Краткое задание
Подхватите приведённый ниже отрывок о музыке и сценическом действии у Вагнера и продолжите его сразу после последнего предложения.

Исходный отрывок
• • • • •

Приведём центральный эпизод драмы - дуэт 2-го действия,- в качестве ещё одного примера рождения музыки вследствие событий, инициирующих сценическое действие. Как появляется гениальная тема «Liebestod»? В первом лихорадочно - возбуждённом разделе сцены об идее «любви-смерти» нет и речи. Сама тема возникает только в конце дуэта. «Вызревание» этой идеи и составляет действие драмы. Но действие это – внутреннее. Сначала происходит первое событие: обнаружение главного врага – Дневного света. От этого начинается путь ко второму событию: осознанию Ночи как освобождению от «чар лживого дня». Следующие события – отождествление Ночи и Смерти, Смерти и «сна Любви» и, наконец, желание Смерти как вечного воссоединения в Любви. Как следствие этого желания в партии Тристана и, одновременно, в оркестре появляется «Liebestod». Музыка идёт за действием, ориентиром которого в данном эпизоде служит текст.
Но так бывает не всегда.
Пример обратной, более привычной и понятной роли музыкального материала, диктующего происходящие события - сцена Тристана и Изольды из 1-го действия. Уже сам выход Тристана на так называемом «лейтмотиве Дня» (более подходящее название, на наш взгляд – «лейтмотив долга») объясняет нежелание героя говорить с Изольдой. Долг перед Королём Марком вынуждает Тристана бороться со своими чувствами. То, что он любит Изольду, ранее выдаёт его возглас : «Was ist? Isolde?». Это вообще первая реплика в партии Тристана, на которой он, согласно ремарке Вагнера, к тому же, «вздрагивает», а затем «приходит в себя». Мрачный лейтмотив со всей атрибутикой «тем рока» (октавные унисоны у духовых, в маршевом ритме ) демонстрирует, чего стоит Тристану его молчание.

• • • • •

Сохранённые данные
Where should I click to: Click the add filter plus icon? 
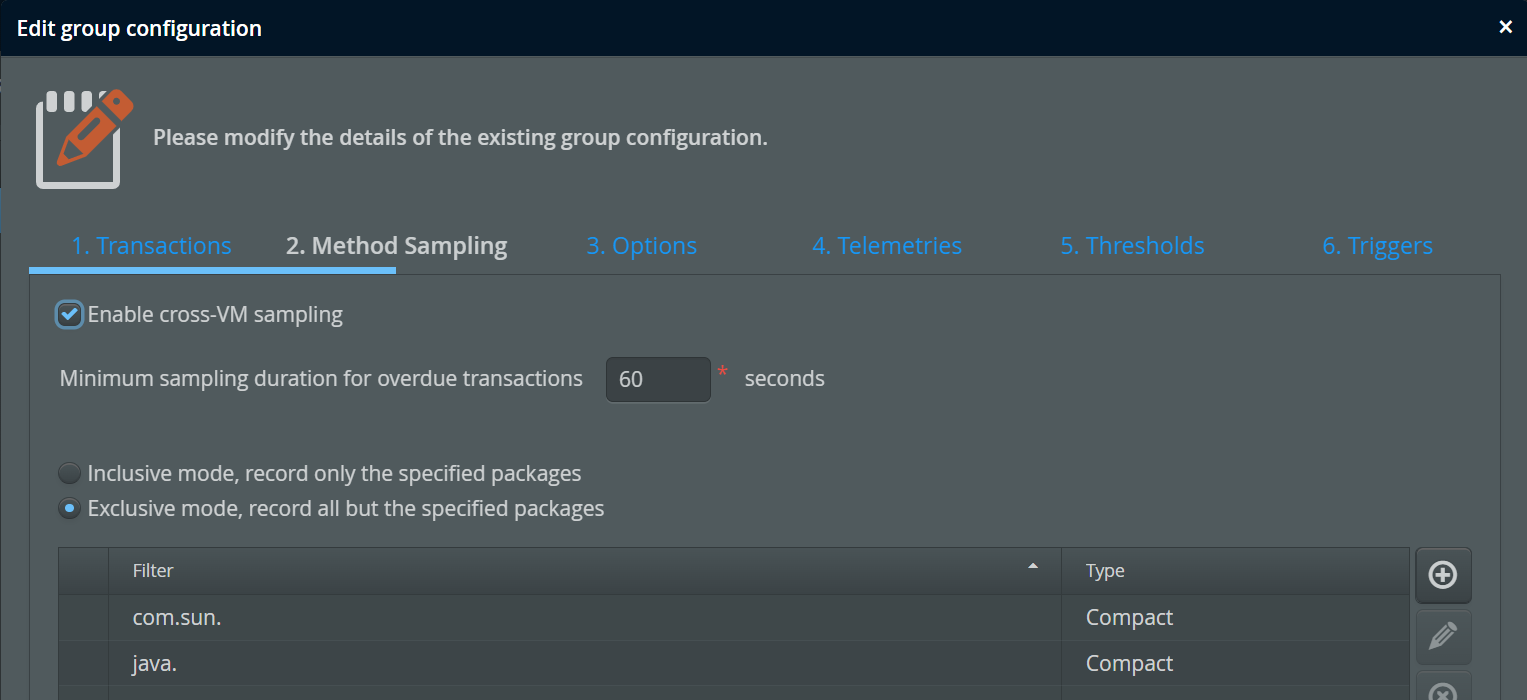pos(1442,575)
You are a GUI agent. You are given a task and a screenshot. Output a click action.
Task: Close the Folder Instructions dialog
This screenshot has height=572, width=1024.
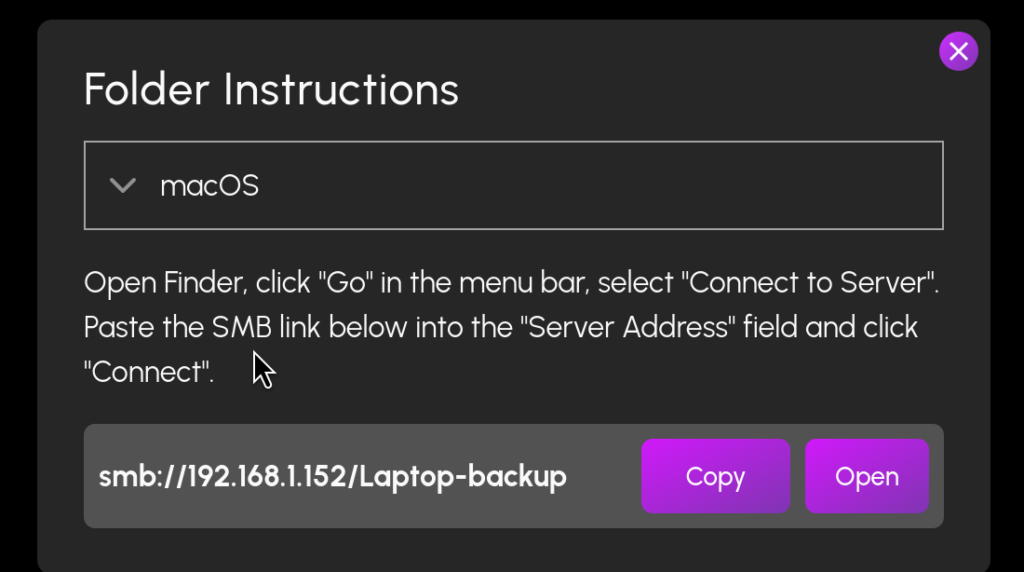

• • • • •

Итог упражнения
Наглядный пример слияния музыки и действия, разумеется, сцена с напитком. Ярость и отчаяние героев, принимающих решение умереть, сменяется освобождением от всех запретов на взаимное чувство. Естественно, что в оркестре, после того, как Тристан и Изольда осушают сосуд с питьём, проходят основные любовные лейтмотивы драмы. Внешнее действие (герои пьют любовный напиток) вызывает появление в музыке лейтмотивов «томления», «любовного взгляда», «чар любви», «восторга любви». В свою очередь, эти лейтмотивы диктуют изменение внутреннего действия: для Тристана и Изольды перестают действовать какие-либо законы, кроме законов любви.
Однако у Вагнера встречаются моменты, когда чрезвычайно трудно отыскать какие-либо предпосылки тех или иных поступков персонажей. Вспомним эпизод с подменой напитка. Ни в музыке, ни в тексте мы не находим информации о решении Брангены заменить яд любовным напитком. Вагнер слишком занят Изольдой, ему не до Брангены.
Что же предпринимает композитор? Как раз здесь на первое место и выступает такое традиционное средство композиторской режиссуры как авторские ремарки. Брангену ошеломляет приказ Изольды приготовить питьё с ядом, она колеблется и ждёт, что после разговора с Тристаном её госпожа изменит решение, но, согласно ремаркам, «Изольда торопит её жестами». Многократно «подгоняемая нетерпеливыми жестами Изольды» Брангена, и без того пребывающая в шоковом состоянии, действительно могла совершить необдуманный поступок, имевший столь роковые последствия.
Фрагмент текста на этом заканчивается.